_THE PROBLEM:_ Using the exact wording, repeat every line of the material.

_DATA EXCERPTS:_
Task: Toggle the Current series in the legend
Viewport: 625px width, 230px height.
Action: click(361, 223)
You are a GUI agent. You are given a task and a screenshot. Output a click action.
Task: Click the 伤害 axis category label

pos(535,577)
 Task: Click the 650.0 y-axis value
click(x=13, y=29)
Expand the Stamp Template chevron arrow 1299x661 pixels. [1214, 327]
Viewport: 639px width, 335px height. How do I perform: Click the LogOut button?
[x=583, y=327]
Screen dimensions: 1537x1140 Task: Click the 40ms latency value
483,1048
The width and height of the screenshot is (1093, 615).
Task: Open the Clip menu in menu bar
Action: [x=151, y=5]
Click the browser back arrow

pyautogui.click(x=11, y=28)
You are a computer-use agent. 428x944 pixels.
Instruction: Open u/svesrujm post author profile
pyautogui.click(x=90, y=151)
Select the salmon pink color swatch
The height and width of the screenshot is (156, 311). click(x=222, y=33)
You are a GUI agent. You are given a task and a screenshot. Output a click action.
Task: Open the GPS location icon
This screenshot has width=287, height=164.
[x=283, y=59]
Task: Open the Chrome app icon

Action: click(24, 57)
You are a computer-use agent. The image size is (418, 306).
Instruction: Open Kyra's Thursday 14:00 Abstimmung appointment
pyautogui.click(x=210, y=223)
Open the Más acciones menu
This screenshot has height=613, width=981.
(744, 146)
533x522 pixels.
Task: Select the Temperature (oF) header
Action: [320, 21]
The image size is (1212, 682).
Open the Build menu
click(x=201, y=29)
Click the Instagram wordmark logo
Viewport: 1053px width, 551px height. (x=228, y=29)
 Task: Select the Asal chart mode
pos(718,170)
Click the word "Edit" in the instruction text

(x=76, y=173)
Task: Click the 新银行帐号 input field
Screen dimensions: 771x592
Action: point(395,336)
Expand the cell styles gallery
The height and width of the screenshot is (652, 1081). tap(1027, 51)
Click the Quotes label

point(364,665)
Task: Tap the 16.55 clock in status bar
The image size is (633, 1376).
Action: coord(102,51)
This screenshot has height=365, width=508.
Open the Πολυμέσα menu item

_EXERCISE RESPONSE:_
Task: Toggle the Current series in the legend
Viewport: 625px width, 230px height.
Action: click(361, 223)
You are a GUI agent. You are given a task and a screenshot. Output a click action.
Task: Click the 伤害 axis category label

pos(535,577)
 Task: Click the 650.0 y-axis value
click(x=13, y=29)
Expand the Stamp Template chevron arrow 1299x661 pixels. [1214, 327]
Viewport: 639px width, 335px height. How do I perform: Click the LogOut button?
[x=583, y=327]
Screen dimensions: 1537x1140 Task: Click the 40ms latency value
483,1048
The width and height of the screenshot is (1093, 615).
Task: Open the Clip menu in menu bar
Action: [x=151, y=5]
Click the browser back arrow

pyautogui.click(x=11, y=28)
You are a computer-use agent. 428x944 pixels.
Instruction: Open u/svesrujm post author profile
pyautogui.click(x=90, y=151)
Select the salmon pink color swatch
The height and width of the screenshot is (156, 311). click(x=222, y=33)
You are a GUI agent. You are given a task and a screenshot. Output a click action.
Task: Open the GPS location icon
This screenshot has width=287, height=164.
[x=283, y=59]
Task: Open the Chrome app icon

Action: click(24, 57)
You are a computer-use agent. The image size is (418, 306).
Instruction: Open Kyra's Thursday 14:00 Abstimmung appointment
pyautogui.click(x=210, y=223)
Open the Más acciones menu
This screenshot has height=613, width=981.
(744, 146)
533x522 pixels.
Task: Select the Temperature (oF) header
Action: [320, 21]
The image size is (1212, 682).
Open the Build menu
click(x=201, y=29)
Click the Instagram wordmark logo
Viewport: 1053px width, 551px height. (x=228, y=29)
 Task: Select the Asal chart mode
pos(718,170)
Click the word "Edit" in the instruction text

(x=76, y=173)
Task: Click the 新银行帐号 input field
Screen dimensions: 771x592
Action: point(395,336)
Expand the cell styles gallery
The height and width of the screenshot is (652, 1081). tap(1027, 51)
Click the Quotes label

point(364,665)
Task: Tap the 16.55 clock in status bar
The image size is (633, 1376).
Action: coord(102,51)
This screenshot has height=365, width=508.
Open the Πολυμέσα menu item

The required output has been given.